→ Page extract
------------------------------------
Fares are on average 4 to 6 AED per trip. if you buy the silver reusable metro card for 6 bucks, the fares seem to be lower than the one time paper tix fares. Also, you can use the silver card on the metro buses. I am not sure buses r free, you do have to wave the card in the bus when u get in/off. At least in the marina, the buses are not free.


----------



## rsinner (Feb 3, 2009)

ash_ak said:


> Fares are on average 4 to 6 AED per trip. if you buy the silver reusable metro card for 6 bucks, the fares seem to be lower than the one time paper tix fares. Also, you can use the silver card on the metro buses. I am not sure buses r free, you do have to wave the card in the bus when u get in/off. At least in the marina, the buses are not free.


The cards give you a c. 10% discount over single journey tickets.
I have not used the buses, but they are free IF used within 30 minutes of a metro journey on a metro feeder route


----------



## jagatr (Feb 27, 2011)

rsinner said:


> The cards give you a c. 10% discount over single journey tickets.
> I have not used the buses, but they are free IF used within 30 minutes of a metro journey on a metro feeder route


I didnt know that - and I suspect I may have been charged for the bus ride from to Dubai mall. How does the system work? How do they know if you;ve hopped off the metro or just strolled in off the street?


----------



## rsinner (Feb 3, 2009)

jagatr said:


> I didnt know that - and I suspect I may have been charged for the bus ride from to Dubai mall. How does the system work? How do they know if you;ve hopped off the metro or just strolled in off the street?


You would presumably not have used the card to stroll on the street


----------



## jagatr (Feb 27, 2011)
------------------------------------
→ Supplied information
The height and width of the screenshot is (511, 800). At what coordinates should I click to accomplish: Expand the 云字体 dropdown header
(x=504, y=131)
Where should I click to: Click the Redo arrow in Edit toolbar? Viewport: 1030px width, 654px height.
------------------------------------
→ Exercise directions
Resume the forum thread on Dubai metro fares and cards from the point where it stops.

→ Reply
rsinner said:


> You would presumably not have used the card to stroll on the street


True


----------



## Jumeirah Jim (Jan 24, 2011)

jagatr said:


> Its about 30 minutes, actually


If you happen to live right by Marina metro station and your office is right by DIFC metro perhaps it is 30 minutes door to door. 

Most people however will have at least 5-10 minutes walk at each end and might have to wait 5 minutes for a train. 

I think you'll find that soon adds up to almost an hour each way and probably explains why most people seem to make that journey by car


----------



## Cold Flush (Mar 30, 2011)

The reason they have the metro moving with such a slow speed is the 50+ radars they have along the road 

On a serious note, they definitely should have made it faster.


----------



## Saint Ari (Oct 1, 2010)

Perhaps Mitsubishi detuned the speed of the Metro since Dubai owes them mucho $$$$$$$ ... LOL


----------



## jagatr (Feb 27, 2011)

Jumeirah Jim said:


> If you happen to live right by Marina metro station and your office is right by DIFC metro perhaps it is 30 minutes door to door.
> 
> Most people however will have at least 5-10 minutes walk at each end and might have to wait 5 minutes for a train.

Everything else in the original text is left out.